Frank Smith

Minnesota Vikings
- Title: Assistant head coach

Personal information
- Born: February 21, 1981 (age 45) Milwaukee, Wisconsin, U.S.
- Listed height: 6 ft 2 in (1.88 m)
- Listed weight: 295 lb (134 kg)

Career information
- High school: Cedarburg (Wisconsin)
- College: Miami (Ohio) (1999-2003)

Career history
- Miami (Ohio) (2004–2005) Graduate assistant; Butler (2006) Offensive line coach; Butler (2007–2009) Offensive coordinator & offensive line coach; New Orleans Saints (2010–2014) Assistant offensive line coach; Chicago Bears (2015–2017) Tight ends coach; Oakland / Las Vegas Raiders (2018–2020) Tight ends coach; Los Angeles Chargers (2021) Run game coordinator & offensive line coach; Miami Dolphins (2022–2025) Offensive coordinator; Minnesota Vikings (2026–present) Assistant head coach;
- Coaching profile at Pro Football Reference

= Frank Smith (American football) =

American football coach (born 1981)

Frank Smith (born February 21, 1981) is an American professional football coach and former player who is currently the assistant head coach for the Minnesota Vikings of the National Football League (NFL). He has previously been a coach for the Los Angeles Chargers, New Orleans Saints, Chicago Bears, and Miami Dolphins. Prior to entering coaching, Smith played college football as an offensive lineman for Miami (Ohio) from 1999-2003. He was a team captain and three-year starting guard for future star NFL quarterback Ben Roethlisberger.

==Coaching career==
===New Orleans Saints===
In 2010, Smith was hired by the New Orleans Saints as their assistant offensive line coach. During his time with the Saints, Smith supported the offensive staff in game preparation and assisted with the offensive line. From 2010 to 2014, the Saints offensive line allowed just 143 sacks, third fewest in the NFL. Four Saints offensive linemen were named to the Pro Bowl during Smith’s time with the unit: T Jermon Bushrod, G Jahri Evans, G Ben Grubbs, and G Carl Nicks. Evans was named first-team All-Pro by the Associated Press three times (2010–12) and Nicks earned the honor once (2011).

===Chicago Bears===
In 2015, Smith was hired by the Chicago Bears as their tight ends coach. He worked with Zach Miller to achieve his highest career production and helped develop several different young players.

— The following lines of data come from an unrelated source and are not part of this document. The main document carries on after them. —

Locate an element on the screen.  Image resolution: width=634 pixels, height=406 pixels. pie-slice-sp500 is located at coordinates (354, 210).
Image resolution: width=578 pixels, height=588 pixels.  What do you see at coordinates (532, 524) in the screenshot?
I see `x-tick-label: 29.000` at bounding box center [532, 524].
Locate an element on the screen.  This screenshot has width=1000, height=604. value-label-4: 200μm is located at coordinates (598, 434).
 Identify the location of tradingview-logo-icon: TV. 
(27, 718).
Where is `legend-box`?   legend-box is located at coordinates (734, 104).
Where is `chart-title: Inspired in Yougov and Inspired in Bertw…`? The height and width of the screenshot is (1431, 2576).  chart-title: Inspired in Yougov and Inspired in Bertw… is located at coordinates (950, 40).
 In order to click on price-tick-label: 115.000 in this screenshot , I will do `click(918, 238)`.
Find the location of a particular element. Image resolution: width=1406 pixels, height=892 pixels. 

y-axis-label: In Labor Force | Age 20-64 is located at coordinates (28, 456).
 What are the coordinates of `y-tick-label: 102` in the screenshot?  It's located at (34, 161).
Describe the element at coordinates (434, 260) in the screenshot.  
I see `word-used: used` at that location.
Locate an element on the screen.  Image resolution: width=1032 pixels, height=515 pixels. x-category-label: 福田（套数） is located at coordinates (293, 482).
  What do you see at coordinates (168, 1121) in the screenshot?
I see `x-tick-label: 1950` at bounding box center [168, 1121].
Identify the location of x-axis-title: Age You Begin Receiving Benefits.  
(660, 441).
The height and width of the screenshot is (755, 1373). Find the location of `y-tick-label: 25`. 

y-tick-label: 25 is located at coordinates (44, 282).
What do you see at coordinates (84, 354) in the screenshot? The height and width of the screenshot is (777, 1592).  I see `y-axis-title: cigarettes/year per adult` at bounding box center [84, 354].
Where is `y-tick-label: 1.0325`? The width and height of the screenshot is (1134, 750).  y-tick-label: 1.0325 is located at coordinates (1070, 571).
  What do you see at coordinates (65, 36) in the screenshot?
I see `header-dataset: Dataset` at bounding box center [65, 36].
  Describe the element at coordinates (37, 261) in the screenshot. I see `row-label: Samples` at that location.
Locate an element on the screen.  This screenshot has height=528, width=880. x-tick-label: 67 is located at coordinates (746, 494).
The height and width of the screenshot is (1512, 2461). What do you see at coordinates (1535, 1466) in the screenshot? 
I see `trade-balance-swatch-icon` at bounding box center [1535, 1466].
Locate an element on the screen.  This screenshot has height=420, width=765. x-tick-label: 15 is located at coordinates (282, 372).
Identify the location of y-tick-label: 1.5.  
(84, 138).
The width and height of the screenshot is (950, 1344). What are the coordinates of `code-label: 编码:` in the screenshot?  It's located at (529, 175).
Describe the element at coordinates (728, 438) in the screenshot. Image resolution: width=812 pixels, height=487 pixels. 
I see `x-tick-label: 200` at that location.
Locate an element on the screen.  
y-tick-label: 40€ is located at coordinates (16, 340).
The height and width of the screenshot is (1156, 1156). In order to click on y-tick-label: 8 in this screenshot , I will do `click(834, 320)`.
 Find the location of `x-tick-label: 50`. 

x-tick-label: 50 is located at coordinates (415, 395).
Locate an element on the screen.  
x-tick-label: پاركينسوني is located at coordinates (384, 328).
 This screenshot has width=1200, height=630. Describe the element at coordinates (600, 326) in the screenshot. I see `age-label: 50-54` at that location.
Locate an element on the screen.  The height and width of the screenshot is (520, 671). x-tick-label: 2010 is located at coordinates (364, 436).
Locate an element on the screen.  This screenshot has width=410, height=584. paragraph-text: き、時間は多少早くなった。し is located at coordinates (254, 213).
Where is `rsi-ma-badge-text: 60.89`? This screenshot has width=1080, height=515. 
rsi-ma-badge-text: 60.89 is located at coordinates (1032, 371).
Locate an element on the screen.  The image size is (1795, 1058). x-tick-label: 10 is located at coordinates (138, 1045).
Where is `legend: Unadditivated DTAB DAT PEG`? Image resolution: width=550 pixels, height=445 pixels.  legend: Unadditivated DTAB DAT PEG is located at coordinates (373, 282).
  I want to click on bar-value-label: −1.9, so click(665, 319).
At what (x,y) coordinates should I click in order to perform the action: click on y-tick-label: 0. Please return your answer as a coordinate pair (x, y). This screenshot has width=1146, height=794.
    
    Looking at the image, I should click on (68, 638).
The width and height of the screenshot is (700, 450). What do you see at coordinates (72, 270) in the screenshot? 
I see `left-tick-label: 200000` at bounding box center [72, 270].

===Oakland / Las Vegas Raiders===
On January 13, 2018, Smith was hired by the Oakland Raiders as their tight ends coach under head coach Jon Gruden. He developed two first time Pro Bowl tight ends, Jared Cook and Darren Waller, during his time under Gruden.

===Los Angeles Chargers===
In 2021, Smith worked as the run game coordinator and offensive line coach for the Chargers. Under Smith, two players earned their first Pro Bowl selections: Corey Linsley at center and Rashawn Slater at left tackle. Slater was the first rookie left tackle in over 10 years to make it to the Pro Bowl.

===Miami Dolphins===
On February 14, 2022, Smith was hired by the Miami Dolphins to serve as the team's offensive coordinator under newly-hired head coach Mike McDaniel.

===Minnesota Vikings===
On February 24, 2026, Smith was officially hired to serve as the assistant head coach for the Minnesota Vikings, under head coach Kevin O'Connell.